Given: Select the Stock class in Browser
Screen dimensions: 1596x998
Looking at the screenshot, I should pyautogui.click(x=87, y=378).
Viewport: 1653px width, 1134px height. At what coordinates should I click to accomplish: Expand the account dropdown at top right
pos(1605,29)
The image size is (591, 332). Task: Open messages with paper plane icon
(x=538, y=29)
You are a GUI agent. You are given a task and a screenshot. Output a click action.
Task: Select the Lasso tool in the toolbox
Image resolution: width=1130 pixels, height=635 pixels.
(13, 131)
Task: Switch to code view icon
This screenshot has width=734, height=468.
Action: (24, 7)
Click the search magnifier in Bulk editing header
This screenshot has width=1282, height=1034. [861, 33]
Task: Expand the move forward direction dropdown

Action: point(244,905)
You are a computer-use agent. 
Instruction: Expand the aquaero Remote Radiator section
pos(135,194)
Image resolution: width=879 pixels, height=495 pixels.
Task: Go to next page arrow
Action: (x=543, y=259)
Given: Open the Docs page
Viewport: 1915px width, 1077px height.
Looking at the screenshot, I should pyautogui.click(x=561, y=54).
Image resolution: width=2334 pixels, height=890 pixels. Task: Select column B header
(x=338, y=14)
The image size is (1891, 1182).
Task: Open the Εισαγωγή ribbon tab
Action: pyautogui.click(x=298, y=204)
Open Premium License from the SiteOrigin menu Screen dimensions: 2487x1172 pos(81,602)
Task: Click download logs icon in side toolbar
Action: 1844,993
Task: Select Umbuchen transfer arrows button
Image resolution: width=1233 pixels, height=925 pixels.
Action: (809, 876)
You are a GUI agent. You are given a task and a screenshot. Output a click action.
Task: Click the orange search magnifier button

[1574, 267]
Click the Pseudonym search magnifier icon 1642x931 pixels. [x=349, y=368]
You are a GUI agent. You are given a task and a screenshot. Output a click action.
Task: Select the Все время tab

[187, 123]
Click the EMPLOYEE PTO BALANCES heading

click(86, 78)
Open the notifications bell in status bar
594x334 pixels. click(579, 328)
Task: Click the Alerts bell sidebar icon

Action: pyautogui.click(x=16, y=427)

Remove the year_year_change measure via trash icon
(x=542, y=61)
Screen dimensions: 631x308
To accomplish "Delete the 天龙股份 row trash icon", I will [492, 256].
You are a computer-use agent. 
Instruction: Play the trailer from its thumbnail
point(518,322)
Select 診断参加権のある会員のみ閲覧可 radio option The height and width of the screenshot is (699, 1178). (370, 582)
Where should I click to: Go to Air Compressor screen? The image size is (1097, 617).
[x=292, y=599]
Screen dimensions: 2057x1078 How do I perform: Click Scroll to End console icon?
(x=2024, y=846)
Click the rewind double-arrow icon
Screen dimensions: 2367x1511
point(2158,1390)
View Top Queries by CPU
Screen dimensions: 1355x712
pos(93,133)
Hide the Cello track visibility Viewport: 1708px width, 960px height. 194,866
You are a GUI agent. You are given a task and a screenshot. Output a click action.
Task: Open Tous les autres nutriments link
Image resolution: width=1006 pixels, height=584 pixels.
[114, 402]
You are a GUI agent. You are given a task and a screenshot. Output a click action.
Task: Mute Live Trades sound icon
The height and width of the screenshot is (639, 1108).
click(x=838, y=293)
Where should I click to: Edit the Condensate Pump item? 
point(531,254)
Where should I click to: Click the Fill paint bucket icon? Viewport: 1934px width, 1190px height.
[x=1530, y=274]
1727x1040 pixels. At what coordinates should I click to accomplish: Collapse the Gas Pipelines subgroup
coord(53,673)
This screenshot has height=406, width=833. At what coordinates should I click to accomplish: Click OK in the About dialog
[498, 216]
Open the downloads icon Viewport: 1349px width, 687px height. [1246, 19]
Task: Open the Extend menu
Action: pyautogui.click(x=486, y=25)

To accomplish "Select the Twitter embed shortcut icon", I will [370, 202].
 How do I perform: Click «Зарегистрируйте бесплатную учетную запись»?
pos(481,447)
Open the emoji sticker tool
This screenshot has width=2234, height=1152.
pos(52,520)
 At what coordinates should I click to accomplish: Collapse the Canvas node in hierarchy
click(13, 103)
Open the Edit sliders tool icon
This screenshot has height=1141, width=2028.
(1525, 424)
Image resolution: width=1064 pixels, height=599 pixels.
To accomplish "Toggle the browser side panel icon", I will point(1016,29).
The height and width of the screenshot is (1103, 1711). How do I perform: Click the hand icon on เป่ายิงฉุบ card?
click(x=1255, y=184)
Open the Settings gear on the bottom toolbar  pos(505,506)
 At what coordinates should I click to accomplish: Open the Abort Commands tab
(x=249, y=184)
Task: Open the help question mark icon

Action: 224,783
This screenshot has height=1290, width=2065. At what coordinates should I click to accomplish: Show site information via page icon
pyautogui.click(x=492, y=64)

Required action:
Could you output every entry from the listing above without altering a word?

Exercise output:
Given: Select the Stock class in Browser
Screen dimensions: 1596x998
Looking at the screenshot, I should pyautogui.click(x=87, y=378).
Viewport: 1653px width, 1134px height. At what coordinates should I click to accomplish: Expand the account dropdown at top right
pos(1605,29)
The image size is (591, 332). Task: Open messages with paper plane icon
(x=538, y=29)
You are a GUI agent. You are given a task and a screenshot. Output a click action.
Task: Select the Lasso tool in the toolbox
Image resolution: width=1130 pixels, height=635 pixels.
(13, 131)
Task: Switch to code view icon
This screenshot has width=734, height=468.
Action: (24, 7)
Click the search magnifier in Bulk editing header
This screenshot has width=1282, height=1034. [861, 33]
Task: Expand the move forward direction dropdown

Action: point(244,905)
You are a computer-use agent. 
Instruction: Expand the aquaero Remote Radiator section
pos(135,194)
Image resolution: width=879 pixels, height=495 pixels.
Task: Go to next page arrow
Action: (x=543, y=259)
Given: Open the Docs page
Viewport: 1915px width, 1077px height.
Looking at the screenshot, I should pyautogui.click(x=561, y=54).
Image resolution: width=2334 pixels, height=890 pixels. Task: Select column B header
(x=338, y=14)
The image size is (1891, 1182).
Task: Open the Εισαγωγή ribbon tab
Action: pyautogui.click(x=298, y=204)
Open Premium License from the SiteOrigin menu Screen dimensions: 2487x1172 pos(81,602)
Task: Click download logs icon in side toolbar
Action: 1844,993
Task: Select Umbuchen transfer arrows button
Image resolution: width=1233 pixels, height=925 pixels.
Action: (809, 876)
You are a GUI agent. You are given a task and a screenshot. Output a click action.
Task: Click the orange search magnifier button

[1574, 267]
Click the Pseudonym search magnifier icon 1642x931 pixels. [x=349, y=368]
You are a GUI agent. You are given a task and a screenshot. Output a click action.
Task: Select the Все время tab

[187, 123]
Click the EMPLOYEE PTO BALANCES heading

click(86, 78)
Open the notifications bell in status bar
594x334 pixels. click(579, 328)
Task: Click the Alerts bell sidebar icon

Action: pyautogui.click(x=16, y=427)

Remove the year_year_change measure via trash icon
(x=542, y=61)
Screen dimensions: 631x308
To accomplish "Delete the 天龙股份 row trash icon", I will [492, 256].
You are a computer-use agent. 
Instruction: Play the trailer from its thumbnail
point(518,322)
Select 診断参加権のある会員のみ閲覧可 radio option The height and width of the screenshot is (699, 1178). (370, 582)
Where should I click to: Go to Air Compressor screen? The image size is (1097, 617).
[x=292, y=599]
Screen dimensions: 2057x1078 How do I perform: Click Scroll to End console icon?
(x=2024, y=846)
Click the rewind double-arrow icon
Screen dimensions: 2367x1511
point(2158,1390)
View Top Queries by CPU
Screen dimensions: 1355x712
pos(93,133)
Hide the Cello track visibility Viewport: 1708px width, 960px height. 194,866
You are a GUI agent. You are given a task and a screenshot. Output a click action.
Task: Open Tous les autres nutriments link
Image resolution: width=1006 pixels, height=584 pixels.
[114, 402]
You are a GUI agent. You are given a task and a screenshot. Output a click action.
Task: Mute Live Trades sound icon
The height and width of the screenshot is (639, 1108).
click(x=838, y=293)
Where should I click to: Edit the Condensate Pump item? 
point(531,254)
Where should I click to: Click the Fill paint bucket icon? Viewport: 1934px width, 1190px height.
[x=1530, y=274]
1727x1040 pixels. At what coordinates should I click to accomplish: Collapse the Gas Pipelines subgroup
coord(53,673)
This screenshot has height=406, width=833. At what coordinates should I click to accomplish: Click OK in the About dialog
[498, 216]
Open the downloads icon Viewport: 1349px width, 687px height. [1246, 19]
Task: Open the Extend menu
Action: pyautogui.click(x=486, y=25)

To accomplish "Select the Twitter embed shortcut icon", I will [370, 202].
 How do I perform: Click «Зарегистрируйте бесплатную учетную запись»?
pos(481,447)
Open the emoji sticker tool
This screenshot has width=2234, height=1152.
pos(52,520)
 At what coordinates should I click to accomplish: Collapse the Canvas node in hierarchy
click(13, 103)
Open the Edit sliders tool icon
This screenshot has height=1141, width=2028.
(1525, 424)
Image resolution: width=1064 pixels, height=599 pixels.
To accomplish "Toggle the browser side panel icon", I will point(1016,29).
The height and width of the screenshot is (1103, 1711). How do I perform: Click the hand icon on เป่ายิงฉุบ card?
click(x=1255, y=184)
Open the Settings gear on the bottom toolbar  pos(505,506)
 At what coordinates should I click to accomplish: Open the Abort Commands tab
(x=249, y=184)
Task: Open the help question mark icon

Action: 224,783
This screenshot has height=1290, width=2065. At what coordinates should I click to accomplish: Show site information via page icon
pyautogui.click(x=492, y=64)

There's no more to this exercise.